Ronnie hasta dişlerini gösteren bir sırıtışla karşılık verdi. O arada . seyirci kalabalığına oynuyordu. Belki yarım düzine seyirciyi yanımıza çekmiştik. Skip'le Nate de aralarındaydı.
Ronnie'nin durumu önceleri iyiydi. King'de eğer iyi düşük değerli kartlarınız varsa, güvendesiniz demektir. Seyircilere, "Riley hapı yuttu!" diye bildirdi.
Ben de öyle düşünüyordum, ama en azından Maça Kızı elimdeydi Bunu ona geçirebilirsem yine de kazanırdım. Belki Ronnie'den fazla şey koparamazdım, ama öbür ikisine kan kusturabilirdim. İkisi beş doları gözden çıkarsalar yeriydi. Ve sonunda Ronnie'nin yüzünün değiştiğini görecektim. En çok istediğim de buydu: yüzünden o şeytanca zevkin silindiğini görmek.

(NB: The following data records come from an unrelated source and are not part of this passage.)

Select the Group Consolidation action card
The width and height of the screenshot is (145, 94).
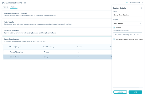pos(57,40)
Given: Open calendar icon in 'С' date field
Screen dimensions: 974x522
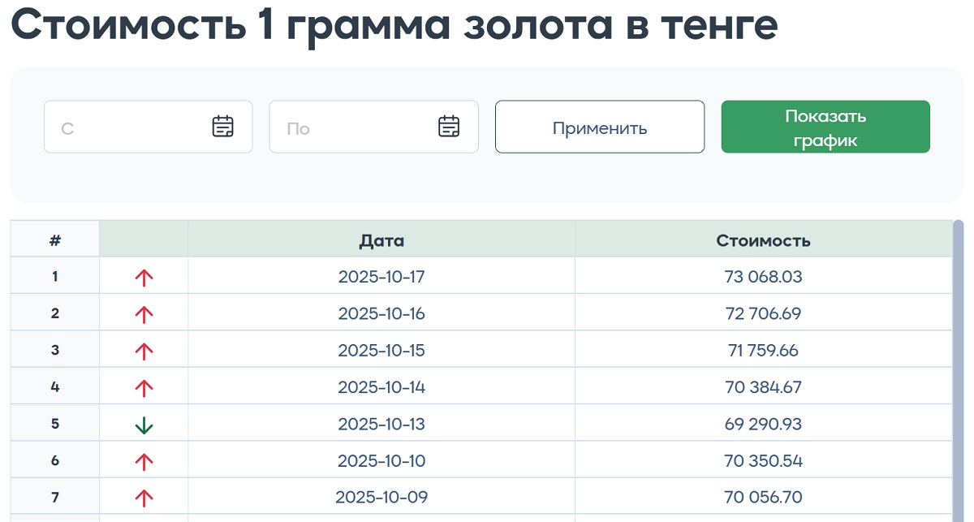Looking at the screenshot, I should click(x=223, y=127).
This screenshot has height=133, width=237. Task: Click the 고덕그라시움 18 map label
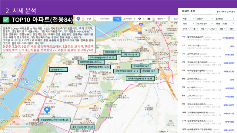click(x=130, y=55)
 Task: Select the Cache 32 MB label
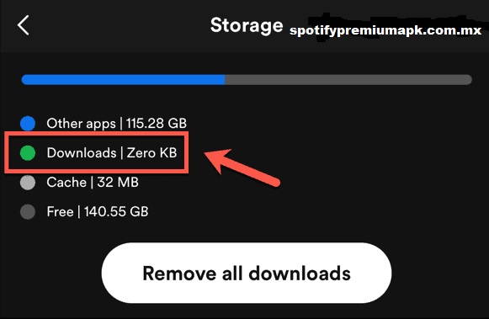[93, 183]
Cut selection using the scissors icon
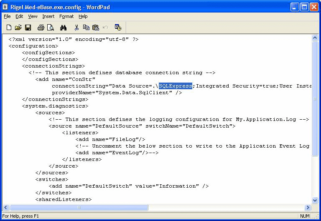This screenshot has height=221, width=321. point(76,28)

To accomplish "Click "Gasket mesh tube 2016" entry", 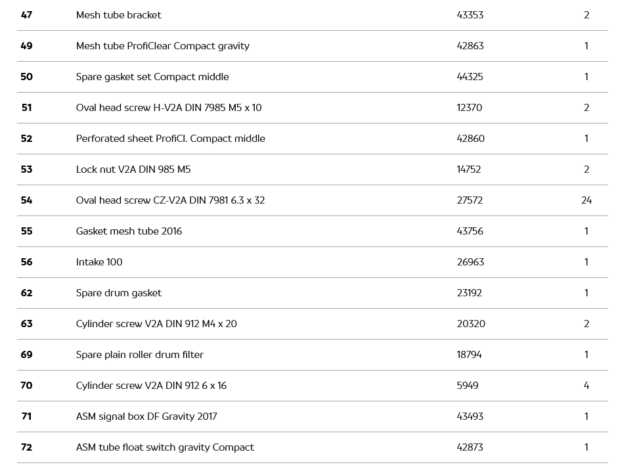I will [x=129, y=231].
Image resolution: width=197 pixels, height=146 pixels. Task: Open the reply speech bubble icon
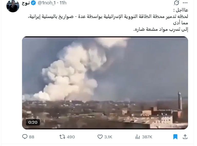tap(25, 137)
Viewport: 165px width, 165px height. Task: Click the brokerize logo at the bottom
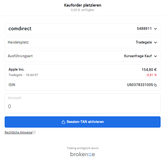[x=82, y=154]
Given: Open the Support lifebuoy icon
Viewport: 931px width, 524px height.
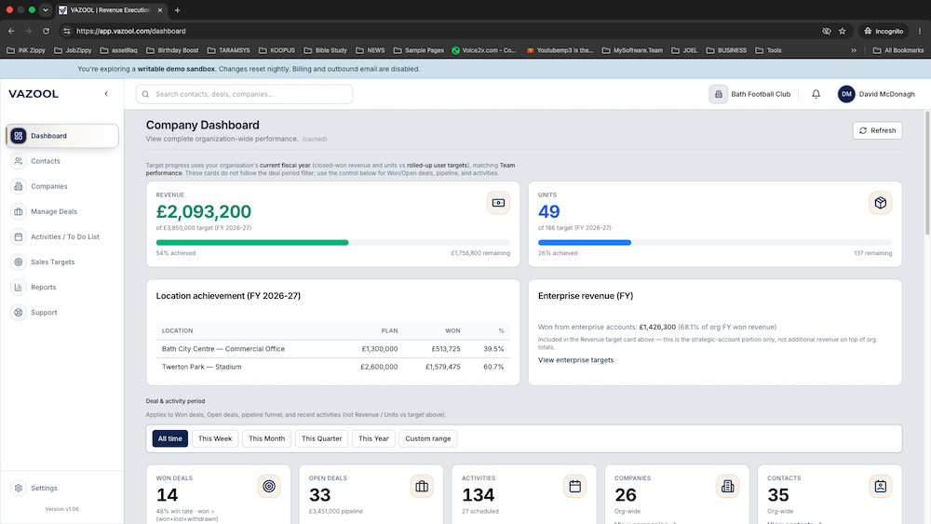Looking at the screenshot, I should (x=19, y=312).
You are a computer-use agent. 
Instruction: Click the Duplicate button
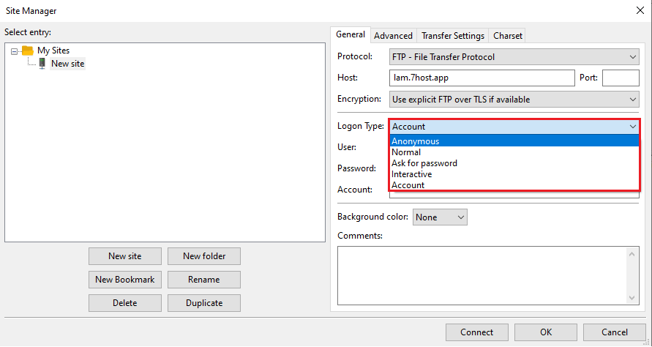203,303
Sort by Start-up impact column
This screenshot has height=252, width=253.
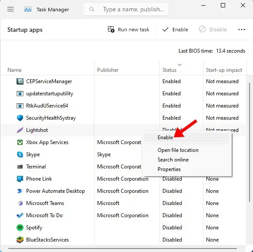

Son üç ele sıra gelmişti. Ashley kupa altılısını oynadı. Hugh beşliyi oynarken ben de üçlüyü oynadım. Dokuzluyu oynarken Ronnie'nin yüzündeki gülümseyişin silinmesine tanık oldum. Elimde sadece ispati valesiyle Maça Kızı kalmıştı. Ronnie'nin daha küçük bir ispatisi olursa ben Kahpe Kız'ı oynamak ve alaylarına katlanmak zorunda kalacaktım. Ama aksi halde...
Karo beşlisini oynadı. Hugh karo ikilisini oynadı. Ashley ise ne yaptığını bilmediğini anlatan boş bir gülümseyişle pas geçti.
Odaya derin bir sessizlik egemendi.
Böylece gülümseyerek Maça Kızı'nı öbür üç kartın üstüne atarak oyunu bitirdim. Oyun masasının etrafında herkesin soluğunu salıverdiği duyuldu. Başımı kaldırınca yarım düzine seyircinin bir düzine olduğunu gördüm. David Dearborn kapı aralığında kollarını çaprazlayarak durmuş, somurtkan bir yüzle bize bakıyordu. Arkasında koridorda biri daha vardı. Bir çift koltuk değneğine abanmış biri.
Dearie sanırım iyice eskimiş kurallar kitabını, Maine Üniversitesinde Yatakhane Kuralları'nın 1966-1967 sayısını iyice karıştırmış ve para karşılığında dahi olsa iskambil oynamaya karşı hiçbir kural olmadığını görünce düş kırıklığına uğramıştır. Ama inanın, onun hayal kırıklığı Ronnie'ninkinin yanında hiç kalırdı.
Bu dünyada efendice oyun kaybedenler de vardır, kederli, somurtkan, küstah veya ağlamaklı olanlar da. Bir de en berbat kaybedenler olabilir. Ronnie işte bunlardandı. Yanakları pembeleşti, sivilcelerinin etrafı ise morardı. Ağzı incecik bir çizgi halini almıştı. Çene oynatarak dudaklarını kemirdiğini görebiliyordum.